Let's check, for each verse, how many classifications did they have with the context and without:

In [10]:
df[["sample_idx", "predicted"]].groupby(["sample_idx"]).agg(["nunique"])

Unnamed: 0_level_0,predicted
Unnamed: 0_level_1,nunique
sample_idx,Unnamed: 1_level_2
0,2
1,1
2,2
3,2
4,1
5,2


We can see that only two samples had the same prediction with and without the context.

### Check some examples

In [207]:
pprint.pprint(df.iloc[10].to_dict())

{'label': 0,
 'lyric': 'From when your Brooklyn broke my skin and bones',
 'predicted': 3,
 'prompt': 'You are a classifier that, given a sentence, says if the sentence '
           'is negative, positive, neutral or mixed. The sentence is "From '
           'when your Brooklyn broke my skin and bones". Say which class is '
           'more suitable and a short explanation',
 'response': '\n'
             'Based on the sentence provided, I would classify it as "Mixed" '
             'because it contains both negative and positive elements.\n'
             '\n'
             'The phrase "your Brooklyn broke my skin and bones" is negative '
             'in tone, as it describes physical harm caused by something '
             '(Brooklyn) that is presumably a person or entity. The use of the '
             'word "broke" implies damage or injury, which has a negative '
             'connotation.\n'
             '\n'
             'However, the sentence also contains positive elements, such 

In [208]:
pprint.pprint(df.iloc[11].to_dict())

{'label': 0,
 'lyric': 'From when your Brooklyn broke my skin and bones',
 'predicted': 0,
 'prompt': 'You are a classifier that, given a sentence, says if the sentence '
           'is negative, positive, neutral or mixed. The sentence is "From '
           'when your Brooklyn broke my skin and bones". Additional info is '
           "that: 'sticks and stones may break my bones' mean that it’s clear "
           'he put her through some sort of verbal abuse". Say which class is '
           'more suitable and a short explanation',
 'response': '\n'
             'Based on the given sentence, I would classify it as negative. '
             'The phrase "From when your Brooklyn broke my skin and bones" '
             'suggests that someone has been physically hurt or abused, with '
             '"Brooklyn" likely being a person who inflicted the harm. The '
             'additional context you provided further reinforces this '
             'interpretation, as "sticks and stones may break

## Conclusions

Our RAG system is poor and the added contextual information makes our model to predict poorly.
However, we attribute this to the simplicity of the algorithm.

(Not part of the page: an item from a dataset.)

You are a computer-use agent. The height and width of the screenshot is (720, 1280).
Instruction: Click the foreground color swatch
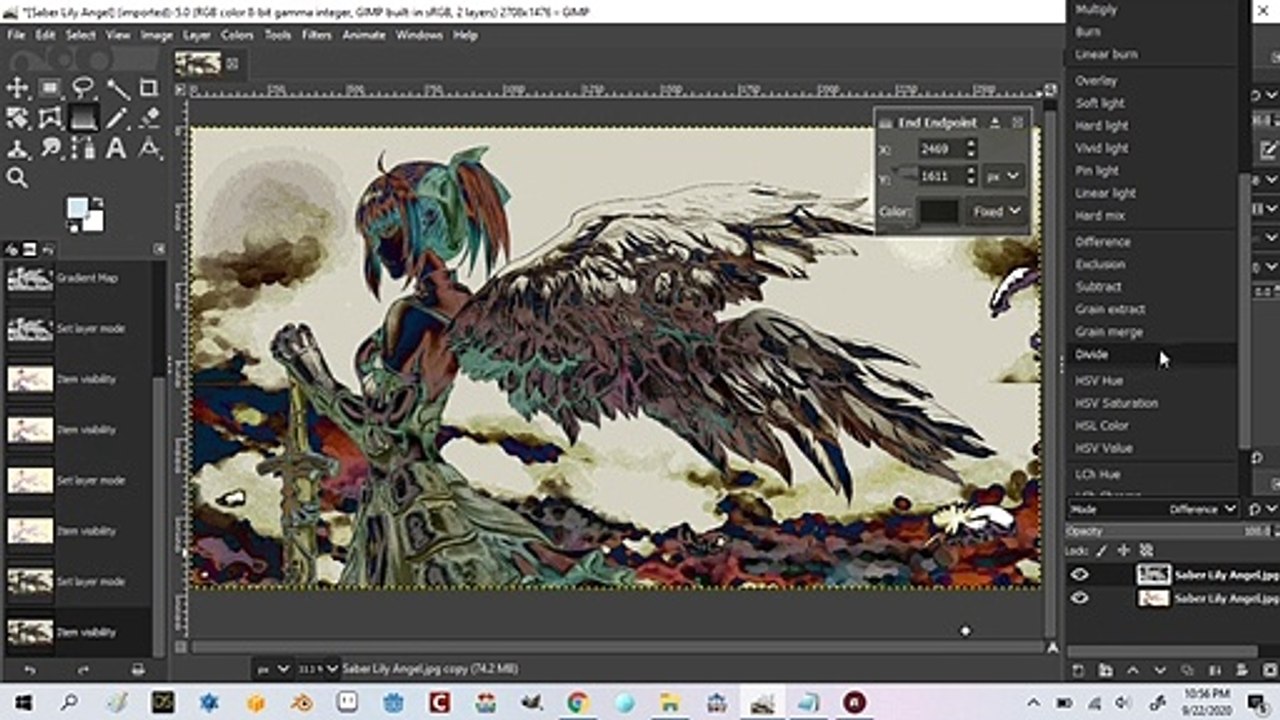coord(78,208)
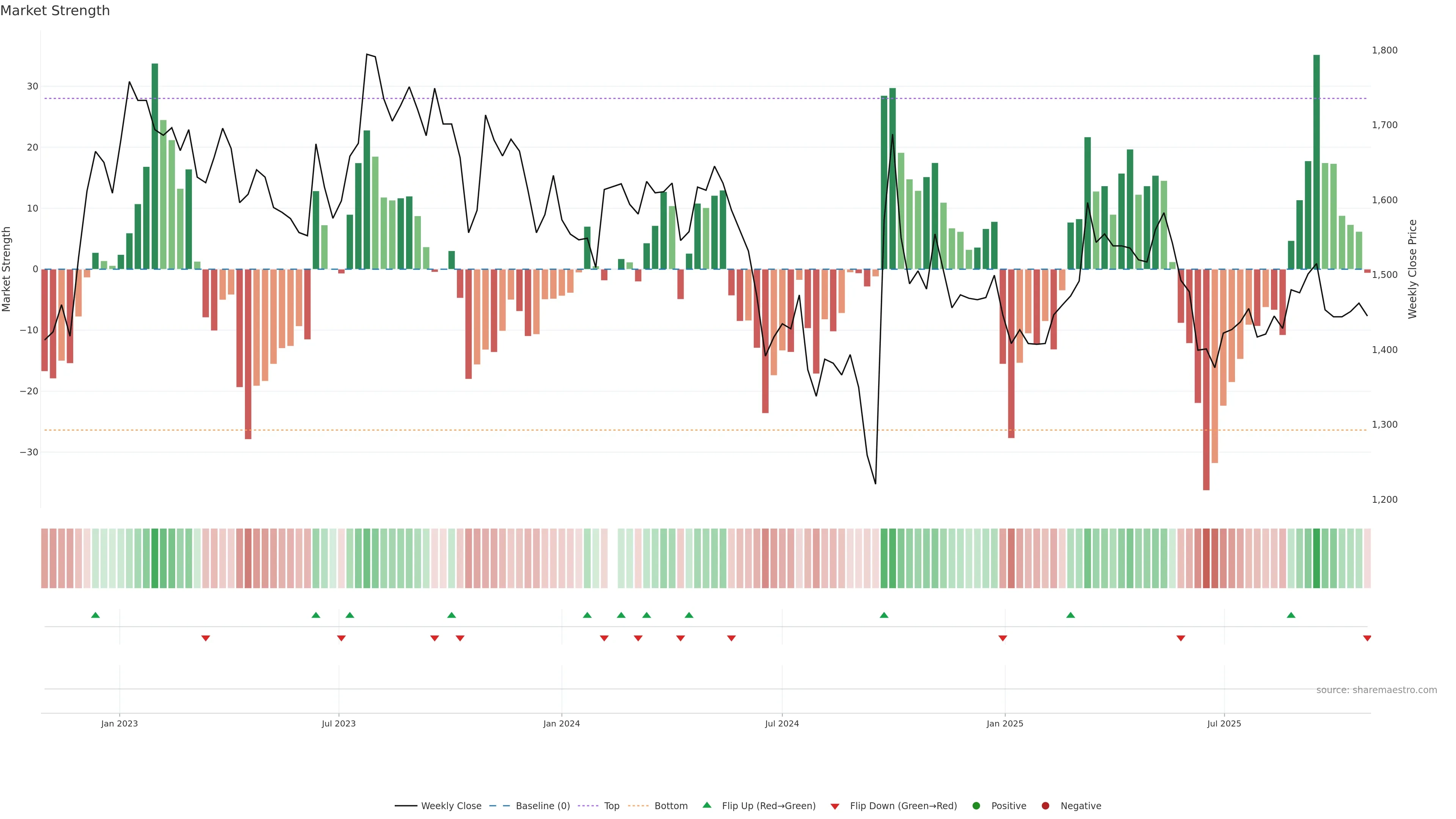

Even so, we can affirm that adding contextual information can will change the behaviour of the LLM and their decisions. In good systems, we hope that the results would be more encouraging.

In terms of explainability, even if our experiments didn't come as expected, prompts with additional information allow a better understanding and contextualization of a model's decision since they are understandable by a human. However, we could also argue the fact that generative models work by probability and the additional information even if it changes the given response, it might not affect positively to the correctness of the answer.